The procedure presented can be used in basic research and in translational and applied research. In Germany in 2014, 870,358 laboratory animals were used in fundamental research and 331,580 for translational and applied research. With a total of 59 %, these areas account for the bulk of animal experiments conducted. The majority of laboratory animals used are mice and rats and, increasingly, fish. In principle, the method presented can be used for selecting the most suitable laboratory animal model and / or to exclude unsuitable laboratory animal models in any animal experiments conducted in these areas.
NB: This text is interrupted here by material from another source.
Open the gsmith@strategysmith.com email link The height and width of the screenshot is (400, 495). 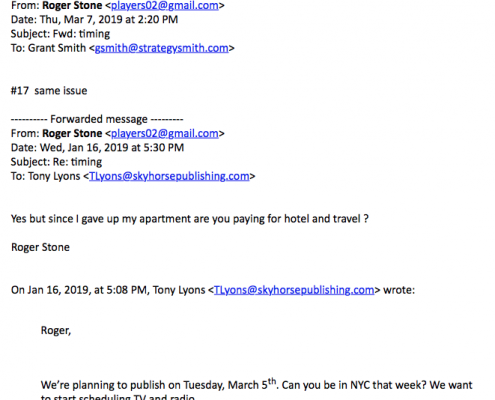[x=162, y=48]
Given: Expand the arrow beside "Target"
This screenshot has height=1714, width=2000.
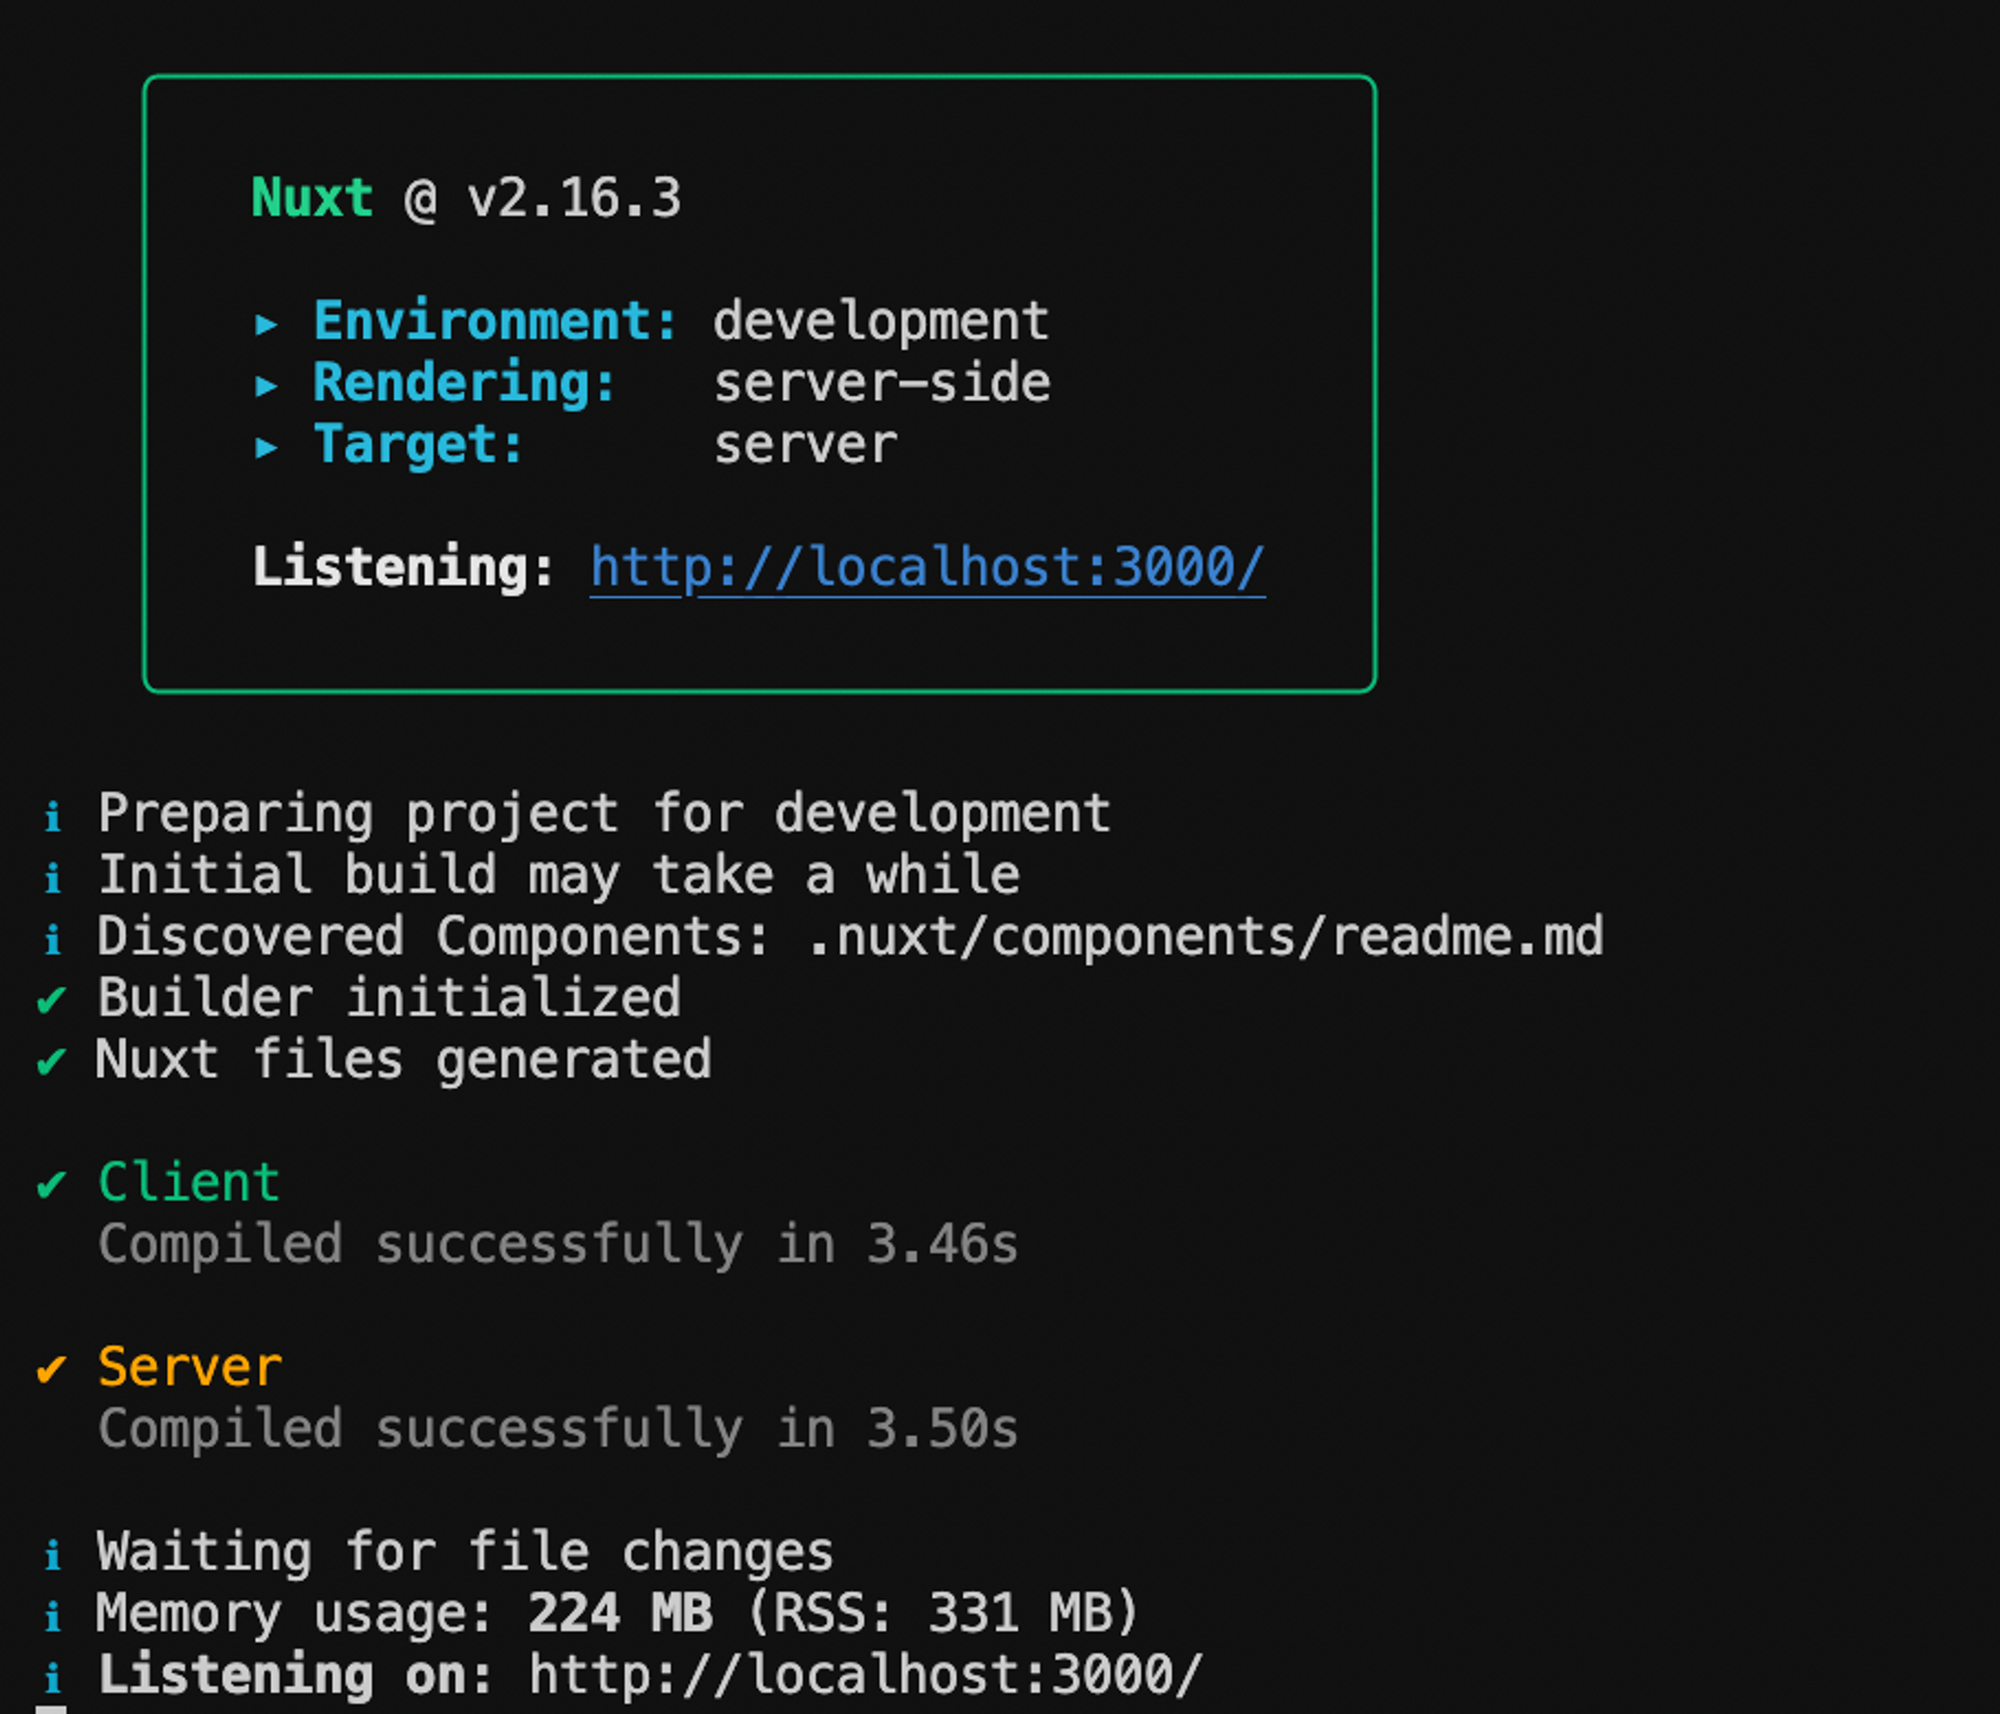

In line with the overall numbers of animal experiments, most Omics data currently available relate to mice and rats. Thus, for example, the public NCBI/GEO database (National Center for Biotechnology Information / Gene Expression Omnibus) alone currently lists data on approximately 340,000 mouse tests and 75,000 rat tests. Due to the increased use of Omics methods it can be assumed that a constant stream of further biological system data is being published.
The BfR method can be used not only for assessing laboratory animal methods but also for evaluating cell-based alternative methods. A comparison of the biological system characteristics of clinical data with Omics data, for example from new types of 3D cell cultures, dynamic cell culture systems, or reconstructed tissue cultures, enables characterisation and verification of cell-based alternative methods.
The research results were published in the scientific journal EMBO Molecular Medicine in August 2016:
Defining the optimal animal model for translational research using gene set enrichment analysis
Christopher Weidner, Matthias Steinfath, Elisa Opitz, Michael Oelgeschläger & Gilbert Schönfelder
EMBO Molecular Medicine (Volume 8, Issue 8, pp 831 - 838)
am 1. August 2016, DOI: 10.15252/emmm.201506025
Apart from the research of the BfR, the first Hamburg research prize also honours the work of the Center for Alternatives to Animal Experiments (CAAT).
About the Bf3R
The BfR acts as the "German Centre for the Protection of Experimental Animals (Bf3R)". Throughout Germany, it coordinates all activities with the objectives of reducing animal experiments to an absolute minimum and offering the best possible protection to experimental animals. In addition, the Centre strives to inspire research activities all over the world and to facilitate scientific dialogue.
About the BfR
The German Federal Institute for Risk Assessment (BfR) is a scientifically independent institution within the portfolio of the Federal Ministry of Food and Agriculture (BMEL) in Germany. It advises the Federal Government and Federal Laender on questions of food, chemical and product safety. The BfR conducts its own research on topics that are closely linked to its assessment tasks.
This text version is a translation of the original German text which is the only legally binding version.